= Bankstown Poetry Slam =

Poetry slam in Australia

The Bankstown Poetry Slam is the largest regular poetry slam in Australia that has been drawing increasingly diverse audiences from around Sydney since it started in Bankstown in 2013. BPS has become a literary institution in western Sydney with 200-300 people regularly attending their volunteer-run monthly slams at the Bankstown Arts Centre.
==History==

The Bankstown Poetry Slam (BPS) was founded in 2013 by Sara Mansour and Ahmad Al Rady, and held in the southwest Sydney suburb of Bankstown. Since its inception, the poetry slam has featured notable poets such as Omar Musa, Luka Lesson, Jazz Money, Rupi Kaur and Rudy Francisco. It has held grand slams at the Art Gallery of New South Wales, Sydney Town Hall, and The Sydney ICC.

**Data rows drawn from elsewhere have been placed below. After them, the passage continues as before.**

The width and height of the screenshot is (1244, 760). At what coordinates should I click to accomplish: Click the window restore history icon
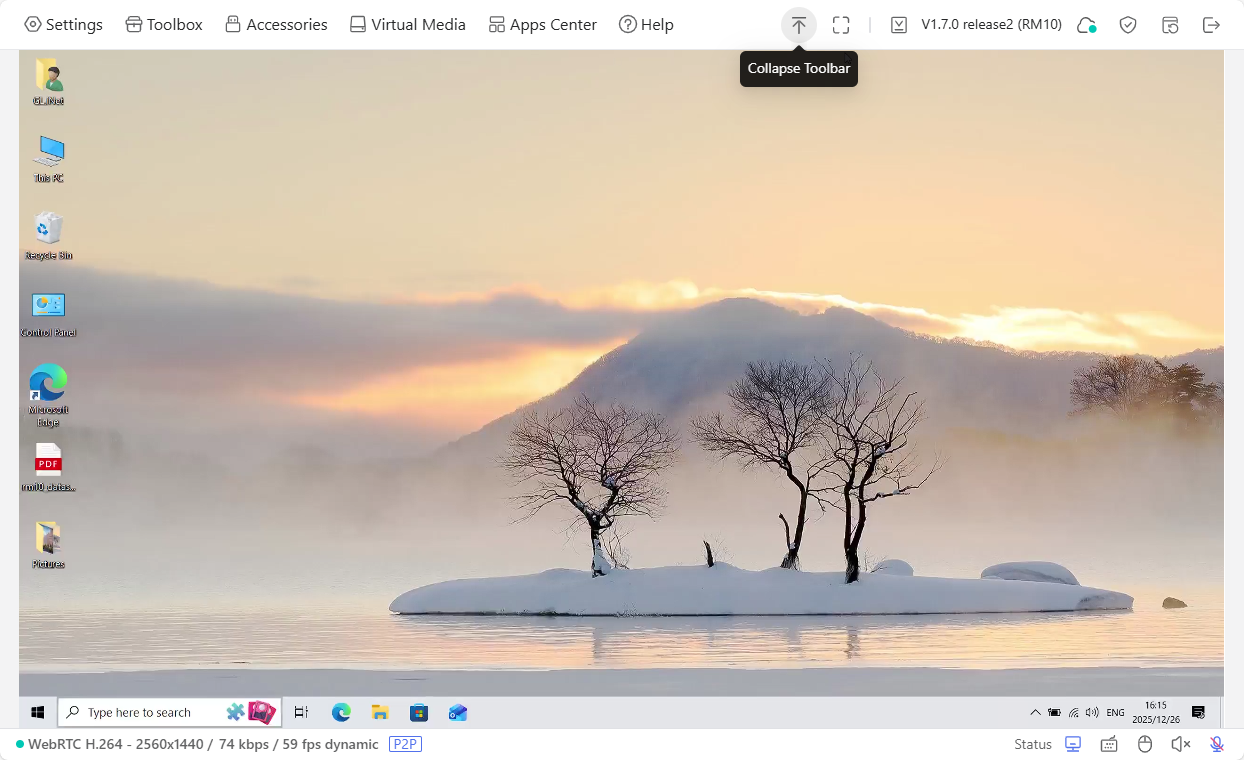pyautogui.click(x=1170, y=25)
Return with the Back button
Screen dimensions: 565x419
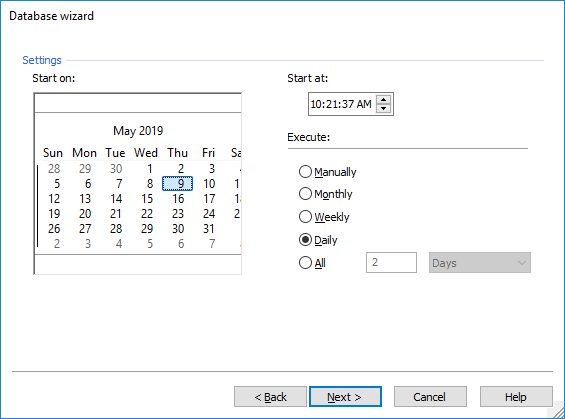point(270,397)
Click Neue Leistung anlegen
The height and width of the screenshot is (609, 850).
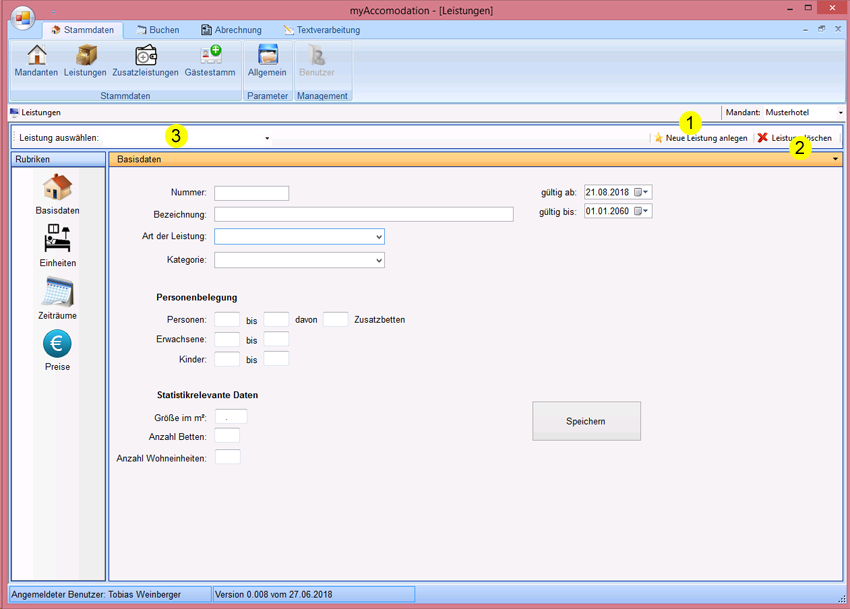point(701,138)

The Bankstown Poetry Slam is currently run by Sara Mansour, Bilal Hafda, and Yasmine Lewis.

In 2018, security guards were hired for the event after comments from Australian politician Mark Latham incited online threats and abuse against attendees.

In 2022, BPS organised the Brave New Word Poetry Festival, bringing poetry to nine suburbs across western Sydney. More than 50 participants had the opportunity to workshop poems with prominent international spoken word artists.

At their annual Grand Slam in 2024, BPS hosted Plestia Alaqad, a Palestinian journalist who rose to social media fame from their footage of the devastation of their home city during the Israeli bombardment of Gaza. Many of the event guests and performers were wearing Palestinian kheffiye in solidarity with Alaqad. Writer and lawyer Sara M. Saleh was one of the judges and the winning acts (ARAB, AI, and Halal Collab) shared a prize of $8,000 AUD between them.

==Awards and recognition==

- In May 2023, BPS won the 'Special Award' (and with it $10,000) at the Premier's Literary Award ceremony. Mansour, Hafda, and Lewis were all present to accept the award.